══ DATA EXTRACT ══

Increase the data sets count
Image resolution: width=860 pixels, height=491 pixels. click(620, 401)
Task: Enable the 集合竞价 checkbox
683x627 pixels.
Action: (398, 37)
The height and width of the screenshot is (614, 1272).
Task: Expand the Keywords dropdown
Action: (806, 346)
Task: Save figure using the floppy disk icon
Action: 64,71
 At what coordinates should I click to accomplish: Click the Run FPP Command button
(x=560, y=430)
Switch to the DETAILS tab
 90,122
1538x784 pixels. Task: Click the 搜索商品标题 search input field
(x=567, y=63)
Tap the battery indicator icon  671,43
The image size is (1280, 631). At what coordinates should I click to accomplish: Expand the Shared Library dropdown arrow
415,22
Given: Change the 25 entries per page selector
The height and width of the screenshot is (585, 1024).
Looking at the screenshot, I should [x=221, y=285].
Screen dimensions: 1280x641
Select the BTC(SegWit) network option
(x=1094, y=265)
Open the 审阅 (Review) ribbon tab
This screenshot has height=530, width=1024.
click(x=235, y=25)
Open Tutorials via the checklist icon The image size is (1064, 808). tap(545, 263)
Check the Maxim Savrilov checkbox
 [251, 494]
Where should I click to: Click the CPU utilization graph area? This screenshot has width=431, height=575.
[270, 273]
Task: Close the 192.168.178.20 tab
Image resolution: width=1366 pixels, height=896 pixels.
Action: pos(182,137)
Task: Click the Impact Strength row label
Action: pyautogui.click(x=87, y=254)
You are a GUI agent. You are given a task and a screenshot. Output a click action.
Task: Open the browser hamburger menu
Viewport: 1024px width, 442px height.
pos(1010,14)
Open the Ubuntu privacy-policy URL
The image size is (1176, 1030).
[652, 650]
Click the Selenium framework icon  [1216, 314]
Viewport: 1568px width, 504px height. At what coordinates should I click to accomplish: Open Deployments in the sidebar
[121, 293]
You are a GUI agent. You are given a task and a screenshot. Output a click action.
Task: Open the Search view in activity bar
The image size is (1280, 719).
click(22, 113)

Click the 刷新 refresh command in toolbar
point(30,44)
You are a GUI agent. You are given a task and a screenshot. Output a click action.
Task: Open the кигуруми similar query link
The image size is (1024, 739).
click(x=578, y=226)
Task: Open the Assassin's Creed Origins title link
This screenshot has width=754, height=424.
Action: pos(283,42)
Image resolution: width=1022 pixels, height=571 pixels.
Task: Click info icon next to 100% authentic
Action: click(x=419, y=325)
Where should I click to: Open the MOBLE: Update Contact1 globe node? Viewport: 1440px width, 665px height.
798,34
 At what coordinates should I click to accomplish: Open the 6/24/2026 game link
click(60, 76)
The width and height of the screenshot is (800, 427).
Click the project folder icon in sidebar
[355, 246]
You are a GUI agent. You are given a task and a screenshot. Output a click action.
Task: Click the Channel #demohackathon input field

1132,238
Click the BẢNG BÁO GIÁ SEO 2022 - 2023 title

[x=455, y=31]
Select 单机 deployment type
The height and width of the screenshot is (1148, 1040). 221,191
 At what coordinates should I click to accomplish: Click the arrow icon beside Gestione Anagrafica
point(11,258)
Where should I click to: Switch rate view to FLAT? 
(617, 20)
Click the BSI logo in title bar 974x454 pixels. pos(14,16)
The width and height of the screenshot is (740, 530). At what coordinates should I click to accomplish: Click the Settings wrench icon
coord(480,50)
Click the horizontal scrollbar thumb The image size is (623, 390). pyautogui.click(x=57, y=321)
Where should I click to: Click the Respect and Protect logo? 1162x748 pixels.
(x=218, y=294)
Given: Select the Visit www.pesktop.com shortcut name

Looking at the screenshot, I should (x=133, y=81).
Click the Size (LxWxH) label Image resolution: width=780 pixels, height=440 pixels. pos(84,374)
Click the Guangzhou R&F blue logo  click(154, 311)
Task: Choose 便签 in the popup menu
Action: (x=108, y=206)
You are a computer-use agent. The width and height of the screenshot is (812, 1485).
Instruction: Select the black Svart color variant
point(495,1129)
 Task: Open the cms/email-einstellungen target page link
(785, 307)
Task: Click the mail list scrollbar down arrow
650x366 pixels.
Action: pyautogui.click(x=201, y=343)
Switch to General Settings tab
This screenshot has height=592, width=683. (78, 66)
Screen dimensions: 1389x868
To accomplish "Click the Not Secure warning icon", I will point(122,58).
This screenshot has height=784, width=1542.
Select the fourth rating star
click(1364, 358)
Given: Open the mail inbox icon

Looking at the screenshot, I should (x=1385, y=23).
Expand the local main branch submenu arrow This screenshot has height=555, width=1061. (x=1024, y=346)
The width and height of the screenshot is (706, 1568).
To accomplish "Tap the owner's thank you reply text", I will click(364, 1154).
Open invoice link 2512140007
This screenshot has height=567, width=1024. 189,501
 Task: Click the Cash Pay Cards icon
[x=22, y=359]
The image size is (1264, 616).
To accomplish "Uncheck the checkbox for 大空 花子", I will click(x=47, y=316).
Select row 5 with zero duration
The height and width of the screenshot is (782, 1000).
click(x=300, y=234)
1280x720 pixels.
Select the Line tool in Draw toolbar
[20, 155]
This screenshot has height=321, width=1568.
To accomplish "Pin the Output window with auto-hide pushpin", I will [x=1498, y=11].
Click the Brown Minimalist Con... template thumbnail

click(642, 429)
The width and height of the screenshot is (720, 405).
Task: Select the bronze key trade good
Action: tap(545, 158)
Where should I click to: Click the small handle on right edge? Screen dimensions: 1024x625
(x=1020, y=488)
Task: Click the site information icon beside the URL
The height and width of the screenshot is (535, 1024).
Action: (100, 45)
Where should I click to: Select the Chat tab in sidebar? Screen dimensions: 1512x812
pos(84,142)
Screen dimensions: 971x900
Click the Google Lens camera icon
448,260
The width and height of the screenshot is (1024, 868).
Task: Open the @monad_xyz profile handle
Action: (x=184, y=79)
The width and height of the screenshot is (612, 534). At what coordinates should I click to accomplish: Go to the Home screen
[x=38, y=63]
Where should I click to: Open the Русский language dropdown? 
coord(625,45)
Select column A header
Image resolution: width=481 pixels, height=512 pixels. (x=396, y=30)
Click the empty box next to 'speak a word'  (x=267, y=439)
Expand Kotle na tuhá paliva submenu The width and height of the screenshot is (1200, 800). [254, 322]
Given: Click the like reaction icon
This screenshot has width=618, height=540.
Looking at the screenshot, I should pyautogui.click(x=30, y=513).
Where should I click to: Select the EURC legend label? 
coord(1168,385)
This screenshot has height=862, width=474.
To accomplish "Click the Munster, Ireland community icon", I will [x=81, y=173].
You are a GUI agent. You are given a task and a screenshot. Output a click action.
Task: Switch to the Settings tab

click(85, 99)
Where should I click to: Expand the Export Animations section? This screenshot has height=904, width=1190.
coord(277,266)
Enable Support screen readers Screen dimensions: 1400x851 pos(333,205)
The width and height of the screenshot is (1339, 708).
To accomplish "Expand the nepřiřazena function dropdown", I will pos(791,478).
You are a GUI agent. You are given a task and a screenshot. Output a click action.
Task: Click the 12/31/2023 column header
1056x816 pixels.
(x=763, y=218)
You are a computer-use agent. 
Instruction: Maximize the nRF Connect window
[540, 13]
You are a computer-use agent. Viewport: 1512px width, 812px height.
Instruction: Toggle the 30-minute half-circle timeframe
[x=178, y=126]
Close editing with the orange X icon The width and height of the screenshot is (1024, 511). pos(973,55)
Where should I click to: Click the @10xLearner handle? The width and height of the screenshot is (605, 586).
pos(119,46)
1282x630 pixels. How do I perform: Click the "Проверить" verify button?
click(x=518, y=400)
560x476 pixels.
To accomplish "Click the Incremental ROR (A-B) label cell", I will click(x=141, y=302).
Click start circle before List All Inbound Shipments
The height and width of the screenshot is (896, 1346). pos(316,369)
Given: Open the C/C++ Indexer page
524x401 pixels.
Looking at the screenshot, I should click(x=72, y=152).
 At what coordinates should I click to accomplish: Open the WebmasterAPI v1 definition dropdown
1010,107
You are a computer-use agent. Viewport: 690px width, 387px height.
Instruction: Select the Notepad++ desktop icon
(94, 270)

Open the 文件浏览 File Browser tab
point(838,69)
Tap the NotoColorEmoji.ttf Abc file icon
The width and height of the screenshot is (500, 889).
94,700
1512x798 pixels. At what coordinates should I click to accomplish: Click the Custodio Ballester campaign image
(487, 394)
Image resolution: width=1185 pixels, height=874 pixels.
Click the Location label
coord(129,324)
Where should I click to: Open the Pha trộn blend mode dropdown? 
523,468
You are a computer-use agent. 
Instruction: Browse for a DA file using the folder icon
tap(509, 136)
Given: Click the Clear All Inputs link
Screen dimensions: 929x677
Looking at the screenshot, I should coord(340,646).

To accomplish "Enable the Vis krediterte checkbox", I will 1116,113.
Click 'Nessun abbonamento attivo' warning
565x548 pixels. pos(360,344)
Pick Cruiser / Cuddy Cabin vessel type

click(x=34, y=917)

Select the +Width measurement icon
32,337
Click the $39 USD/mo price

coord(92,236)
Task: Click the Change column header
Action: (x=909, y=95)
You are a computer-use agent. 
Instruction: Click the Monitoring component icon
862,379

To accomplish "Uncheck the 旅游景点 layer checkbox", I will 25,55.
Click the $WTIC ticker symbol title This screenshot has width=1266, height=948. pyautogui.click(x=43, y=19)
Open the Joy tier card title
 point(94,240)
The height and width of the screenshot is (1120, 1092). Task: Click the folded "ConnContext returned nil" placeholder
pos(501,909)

═══

WHAT TO PRODUCE: Every line above from the line with "beside Gestione Anagrafica" to the line with "Click the BSI" is wanted, ends included; write them out exactly and add no other line.

RESPONSE TO THIS TASK:
 At what coordinates should I click to accomplish: Click the arrow icon beside Gestione Anagrafica
point(11,258)
Where should I click to: Switch rate view to FLAT? 
(617, 20)
Click the BSI logo in title bar 974x454 pixels. pos(14,16)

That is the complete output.